He was one of the first to know the date of 'D' Day when he sent this Top Secret 'Chit' to key Officers.
This is his story:-
HMS ARGONAUT - Our Task in the Invasion off GOLD Beach
On D-Day 1944 I was aged 27 and Navigating Officer of a fast modern cruiser, HMS ARGONAUT, armed with a powerful battery of eight 5.25-inch dual-purpose (air or surface) guns. At 0515 as dawn broke we reached our allocated position as one of a line of 35 Allied cruisers, battleships and monitors, each of which had been tasked with putting out of action one German coastal battery. We were tensed up expecting a hail of enemy fire but to our surprise all was quiet, we anchored and I fixed the position of the ship. Another surprise was that our spotting Spitfire circling over our battery reported no sign of activity. However it was not long before the next cruiser to us, HMS AJAX, asked for our assistance in knocking out the German Naval Battery on the cliffs at Longues-sur-Mer. This consisted of four 6-inch guns in massive concrete emplacements.

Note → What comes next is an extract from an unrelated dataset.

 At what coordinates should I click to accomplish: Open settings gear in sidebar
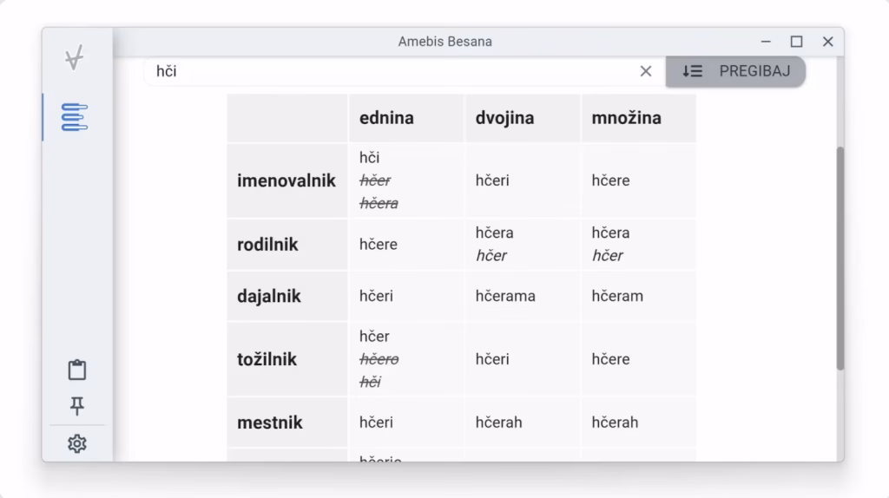click(x=77, y=444)
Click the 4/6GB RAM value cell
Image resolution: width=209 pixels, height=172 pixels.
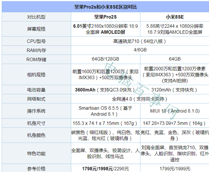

History records that AJAX and ARGONAUT fired 179 shells at the battery, scoring direct hits on two of the guns and finally silencing it by 0845. This was the only German heavy battery to return the attacking ships' fire on D-Day. Too huge to demolish it remains there to this day, and photos of it have appeared in the recent flood of D-Day media coverage.
There were further calls for fire from our forward army observers on shore or from Spitfire spotters. We moved about off the Normandy coast for a further 4 weeks, firing a total of 4,395 shells at enemy targets. We re-ammunitioned once in Portsmouth, but by the end our guns were so worn that they all had to be replaced before our next operation which was in support of the landings in the South of France on 15 August 1944. The Germans admitted that the cruisers' fire was very effective, e.g. on one occasion we destroyed Tiger tanks about 10 miles inland.